Recently, security researchers revealed a dark website advertising its ransomware-related products and services. The name of the website is “Hall of Ransom” and it can be reached through the Tor network.
Hall of Ransom sells the famous Locky ransomware for $3,000. This ransomware infiltrates the system through a malicious macro in Microsoft Word document sent as email attachments to its victims. The latest casualties of Locky include the Methodist Hospital in Kentucky and the Hollywood Presbyterian Medical Center which paid a ransom of 40 bitcoins (around $17,000) to decrypt its files. Last Friday, Locky ransomware was estimated to have had 90,000 infections daily.
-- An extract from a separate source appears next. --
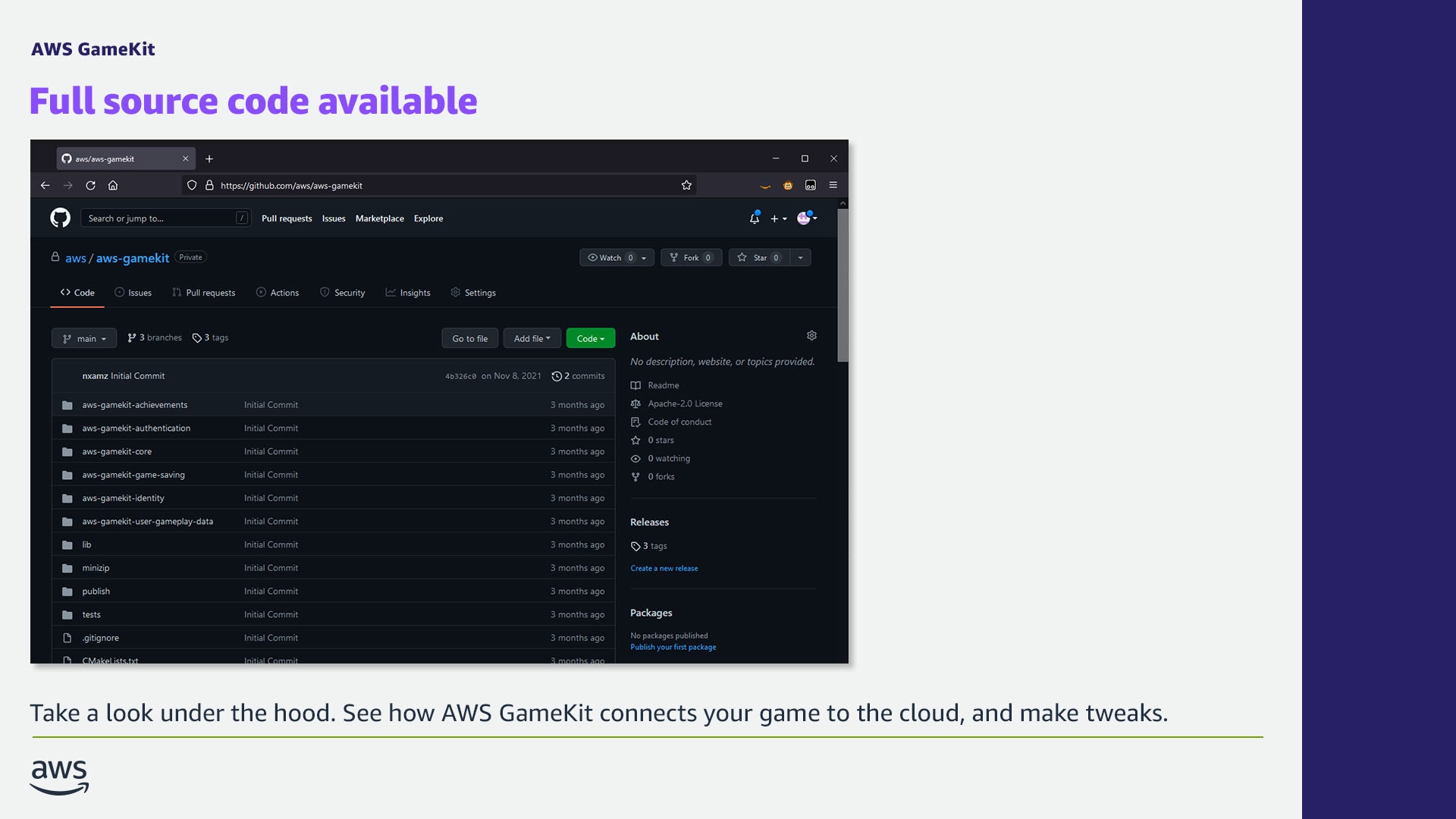Click the About section gear icon

coord(811,335)
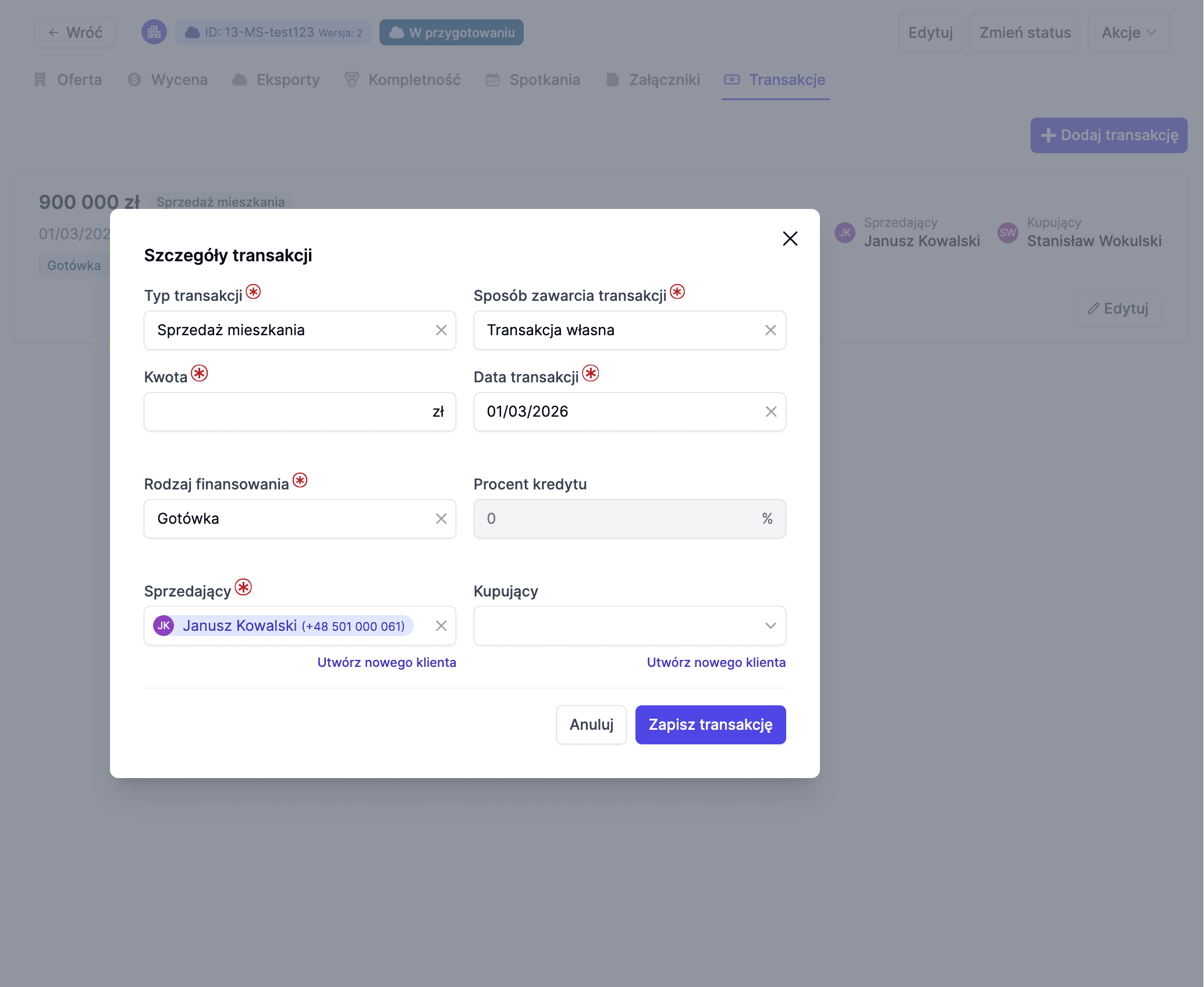
Task: Open the Typ transakcji dropdown
Action: pos(291,331)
The dark website is also selling an uncopiable ‘USB key’ for $1,200 which can supposedly decrypt the files encrypted by Locky on infected Linux and Windows-based computers. What users should do in such cases is to insert the USB into the affected machine for the program to automatically launch itself and uninstall the malware.
The new new generation ransomware called “Goliath” is another malware sold on the Hall of Ransom website. The price of Goliath is $2,100. Its source code is said to be derived from Locky’s, and it is provided to beginners who are just starting to venture into cybercrime.
The Hall of Ransom is advertising Goliath by promising a high infection rate and an ability which enables attackers to download, lock and unlock the content of the infected machines in one click.
The further probe of the research showed a possible link to another variant of ransomware named Jigsaw, which was referenced in the site’s HTML source code.
The other ransomware which got considerable attention is Jigsaw due to its capability to incrementally delete files from the infected computer for every hour that the ransom, which also increases, is not paid.
Considering the benefits which hackers get when they host their infrastructure and advertise their products on anonymizing services such as the Tor network using, trading malware is not surprising at all. In fact, ransomware is usually seen as an attractive option given its promise of a quick ROI, thus it is growing into business model.
Ransomware variants like Mischa, Petya, Cerber, and ORX-Locker for example, are known to be offered as ransom-as-aservice products on deep web marketplaces, where affiliates distribute the ransomware while developers earn commissions for every paid ransom.
For instance, Tox ransomware was offered to hackers for free as a customizable toolkit, with 30% of the income going to the developer. The newly-offered Goliath ransomware is said to require the use of a virtual private network (VPN) and can only affect machines running Windows OS.